- Testo dell'esercizio:
────────

La nostra ostrica, non nobile, non ricca, coraggiosa ancor meno, s’era dunque accorta, prima quasi di toccar gli anni della discrezione, d’essere, in quella società, come un mollusco di terra cotta, costretto a viaggiar in compagnia di molti molluschi di ferro.
E, non potendo puntare sulla bellezza per sfondare nella carriera artistico-gastronomica, un mattino di primavera, svegliandosi circondata dalle sue sorelle, si era guardata in giro, aveva assunto un’aria meditabonda e aveva detto alle compagne: «Ragazze mie, qui dobbiamo giocarcela sull’intelligenza. Qui, io ve lo dico, l’unico modo per emergere è far credere a tutti che siamo cool».

────────

- Dati disponibili:
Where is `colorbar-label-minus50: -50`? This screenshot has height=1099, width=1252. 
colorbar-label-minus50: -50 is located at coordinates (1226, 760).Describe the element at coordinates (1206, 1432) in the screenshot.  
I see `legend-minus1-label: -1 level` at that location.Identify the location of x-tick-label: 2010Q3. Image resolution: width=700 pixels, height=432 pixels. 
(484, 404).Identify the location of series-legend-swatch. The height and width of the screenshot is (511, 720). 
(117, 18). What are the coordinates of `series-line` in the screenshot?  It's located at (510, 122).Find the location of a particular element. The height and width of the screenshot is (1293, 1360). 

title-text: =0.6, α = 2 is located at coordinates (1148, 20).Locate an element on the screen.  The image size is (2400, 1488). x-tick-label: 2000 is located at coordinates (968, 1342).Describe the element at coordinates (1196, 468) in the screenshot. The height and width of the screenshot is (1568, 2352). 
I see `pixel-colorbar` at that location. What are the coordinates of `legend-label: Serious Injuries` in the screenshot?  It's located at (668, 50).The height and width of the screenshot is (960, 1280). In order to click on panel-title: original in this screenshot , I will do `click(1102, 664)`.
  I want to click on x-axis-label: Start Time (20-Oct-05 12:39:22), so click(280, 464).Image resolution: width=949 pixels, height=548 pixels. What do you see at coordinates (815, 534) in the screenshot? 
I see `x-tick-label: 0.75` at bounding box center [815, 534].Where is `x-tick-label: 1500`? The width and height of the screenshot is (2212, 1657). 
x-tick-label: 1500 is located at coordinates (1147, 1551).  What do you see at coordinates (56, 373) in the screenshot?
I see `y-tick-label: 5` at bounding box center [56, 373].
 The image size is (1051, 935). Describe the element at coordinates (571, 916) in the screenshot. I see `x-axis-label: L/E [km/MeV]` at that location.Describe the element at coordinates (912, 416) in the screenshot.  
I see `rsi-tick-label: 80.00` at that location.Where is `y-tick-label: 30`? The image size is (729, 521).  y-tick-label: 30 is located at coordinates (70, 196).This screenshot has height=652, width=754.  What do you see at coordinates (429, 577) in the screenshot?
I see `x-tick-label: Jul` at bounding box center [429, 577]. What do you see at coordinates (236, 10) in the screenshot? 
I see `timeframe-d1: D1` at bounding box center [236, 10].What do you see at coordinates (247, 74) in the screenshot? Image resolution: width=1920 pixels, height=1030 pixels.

────────

- Consegna: Prosegui il racconto dell'ostrica che vuole far credere a tutti di essere cool, ripartendo subito dopo la sua ultima frase.

- La tua risposta:
Il resto è storia nota: l’ostrica, infatti, da cosuccia molliccia e viscidina, è diventata uno status symbol. Sempre molliccio e viscidino, per carità, ma che importa la consistenza quando il solo fatto di ordinarla fa sentire potentissimi?La comanda, infatti, viene fatta a regola d’arte. Il ristorante, innanzitutto, viene preferito al bar à huîtres, o oyster bar che dir si voglia (mi sfugge, se c’è, il nome italiano, ma si sa che il termine straniero fa comunque più uomo al passo coi tempi), perché dà all’avventore l’opportunità di distinguersi dal volgo: non ci si può sentire ganzi se tutti quelli intorno stanno mangiando la stessa cosa. L’ostrica va esibita per bene e, di conseguenza, ci vuole una platea adeguata, perché, come tradizione vuole, la maggior parte delle volte le ostriche non vengono ordinate perché piacciono da impazzire – e come potrebbero, poverette – ma solo perché fanno figo (minuto di silenzio, per favore).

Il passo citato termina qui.